# Problem statement
Please copy the items below, beginning at the line that contains "Task: Click the blue LED" and stopping after the line that contains "Action: click(438, 321)". Leave the pictures out of your copy.
:: Listed entries
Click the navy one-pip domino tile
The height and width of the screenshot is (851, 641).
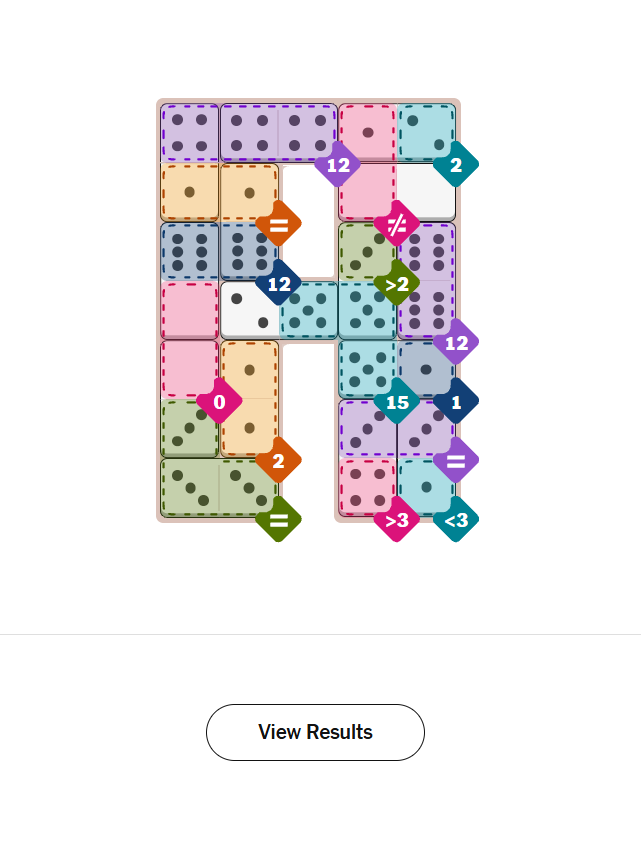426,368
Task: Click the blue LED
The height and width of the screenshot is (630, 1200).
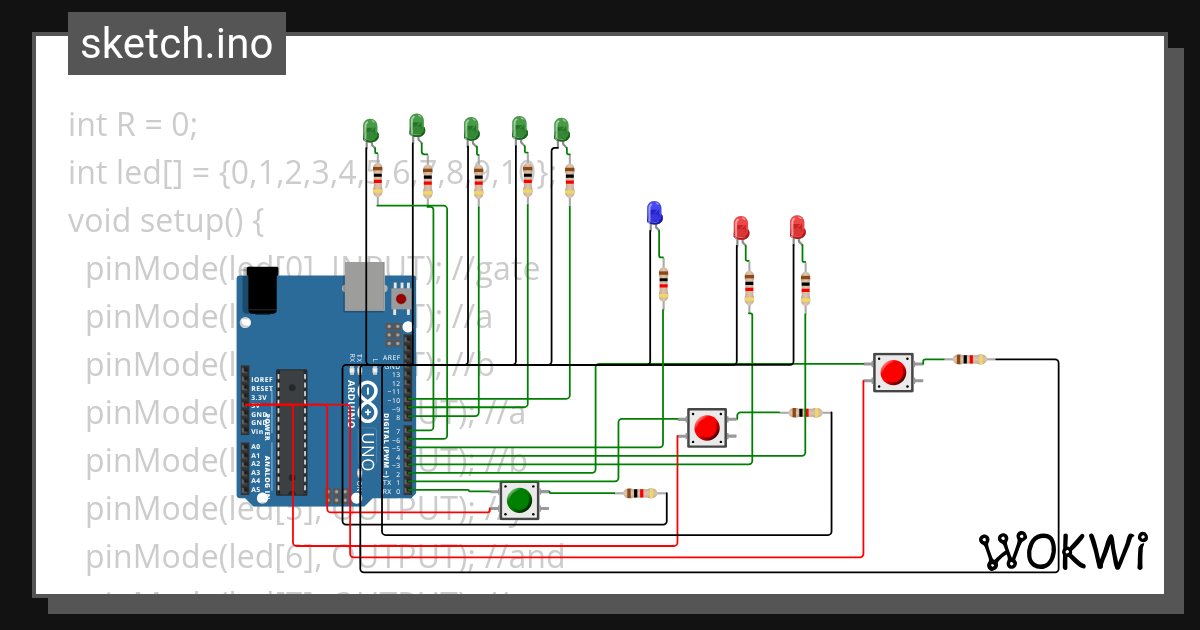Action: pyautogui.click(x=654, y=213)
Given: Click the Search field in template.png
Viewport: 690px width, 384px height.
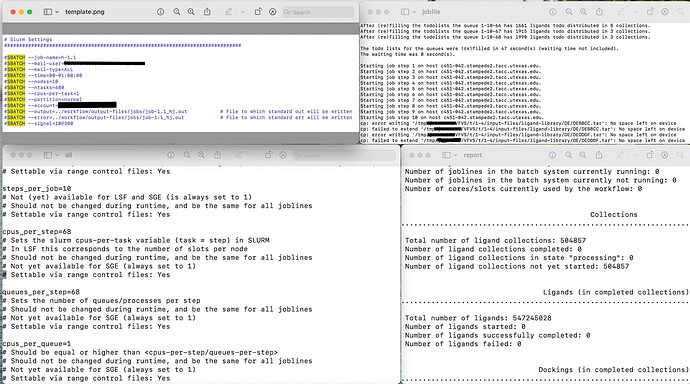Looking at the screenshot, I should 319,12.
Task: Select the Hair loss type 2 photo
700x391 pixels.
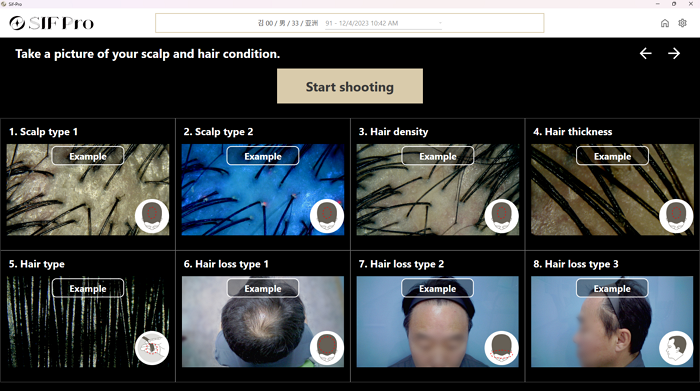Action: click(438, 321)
::::
:: Listed entries
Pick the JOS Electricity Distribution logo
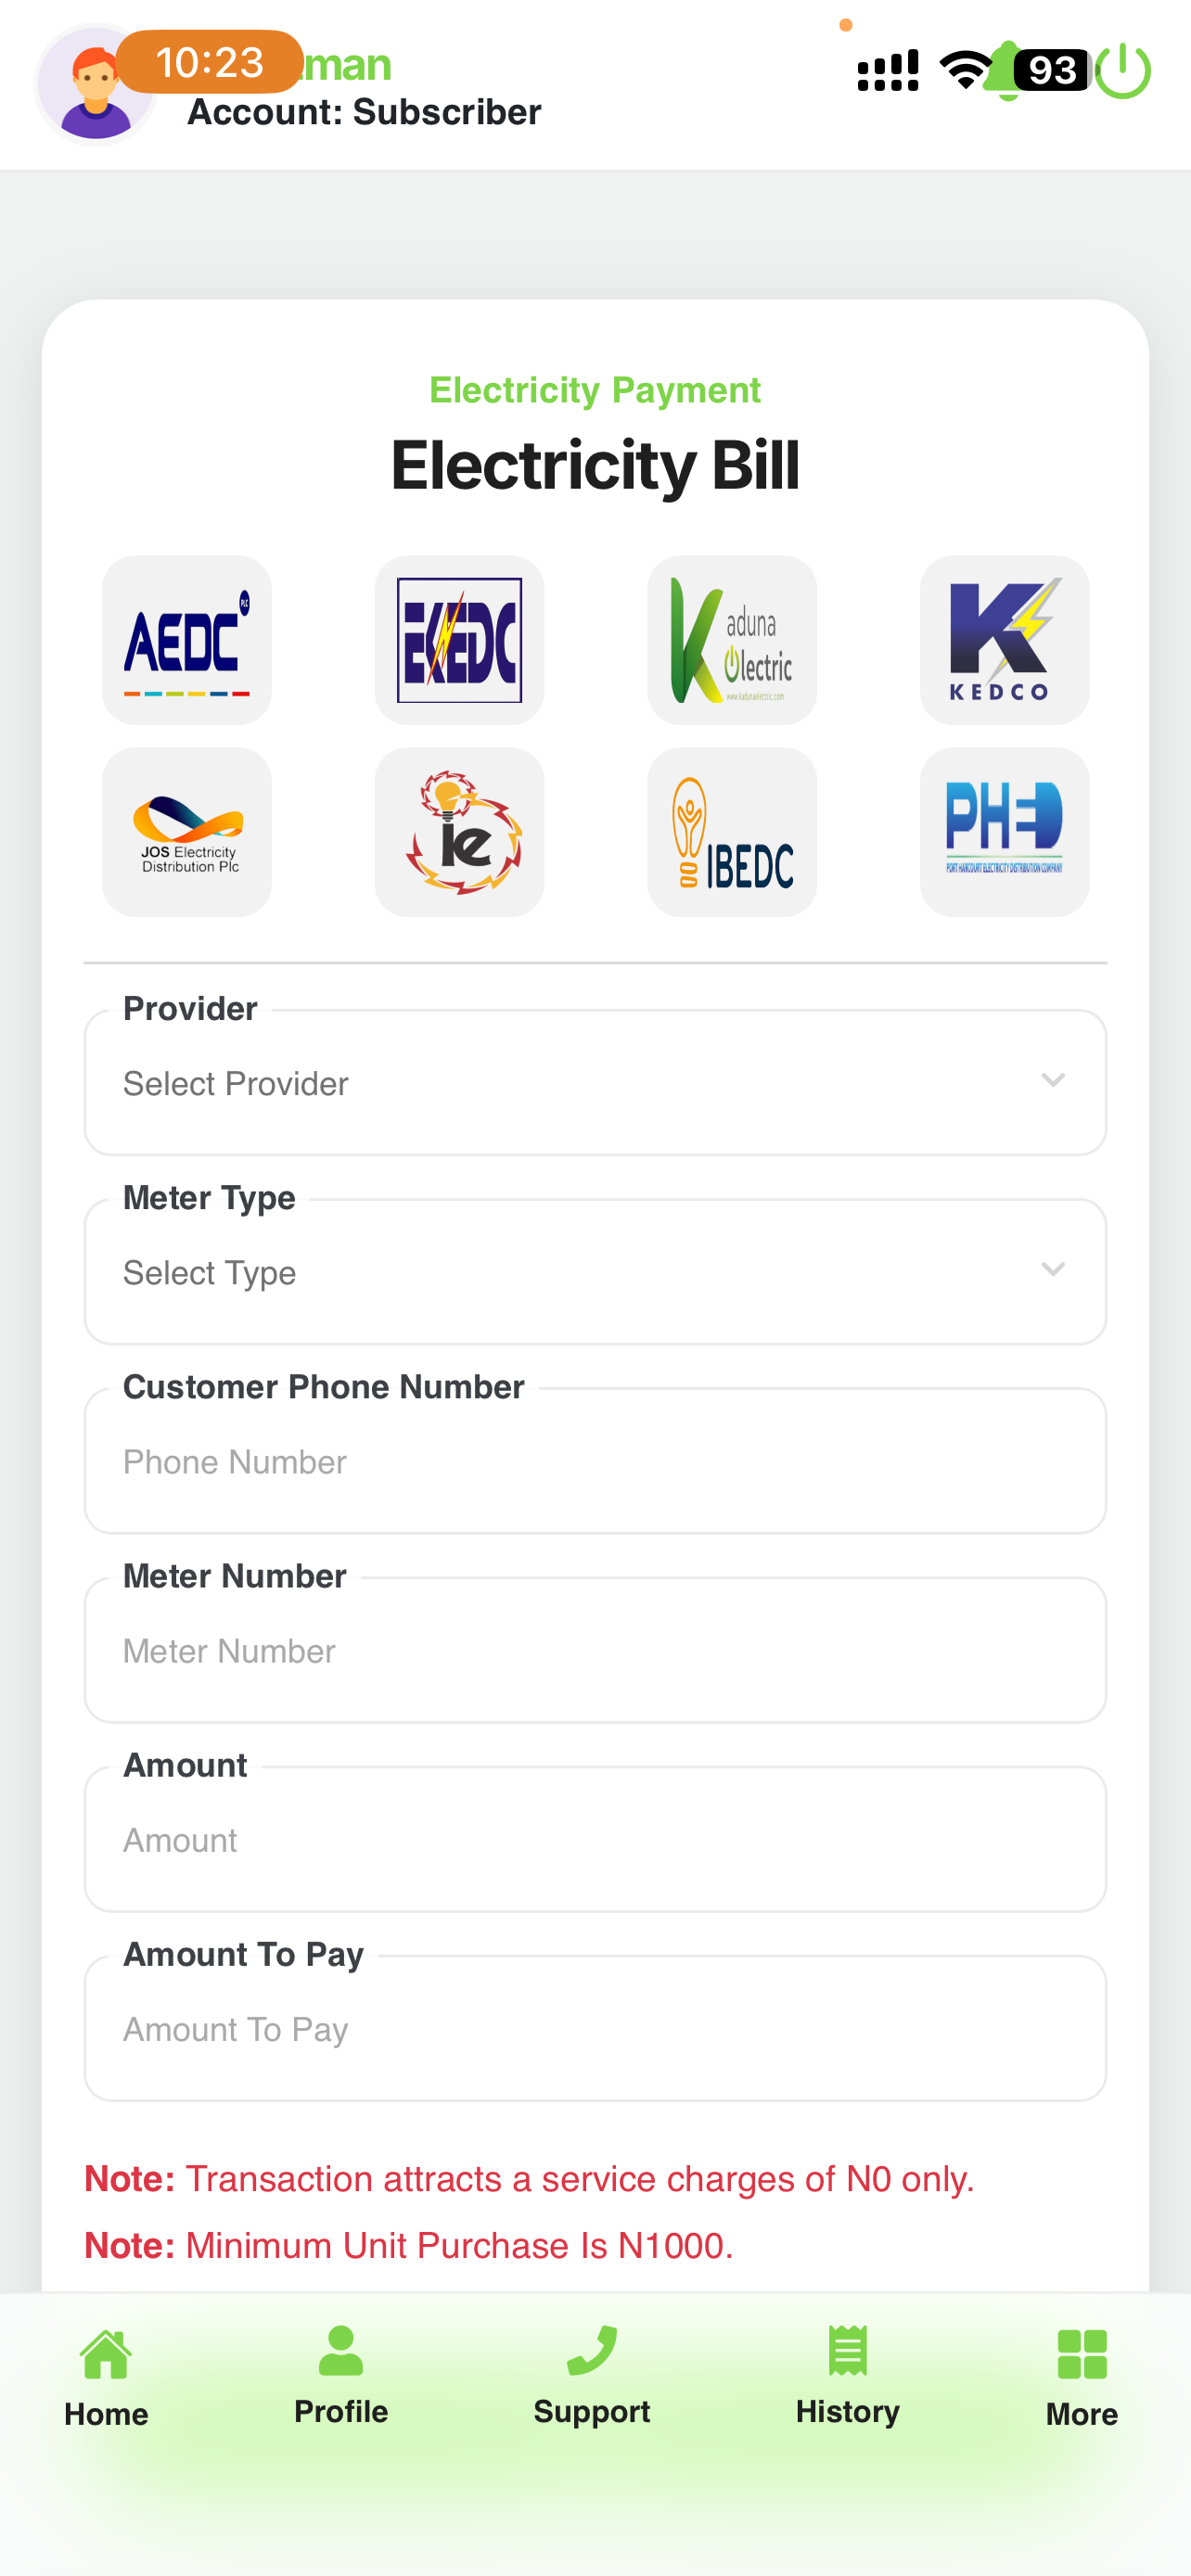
::::
# Solution to the exercise
Task: Click the blue LED
The height and width of the screenshot is (630, 1200).
Action: pyautogui.click(x=654, y=213)
Given: Click the Search field in template.png
Viewport: 690px width, 384px height.
Looking at the screenshot, I should 319,12.
Task: Select the Hair loss type 2 photo
700x391 pixels.
Action: click(438, 321)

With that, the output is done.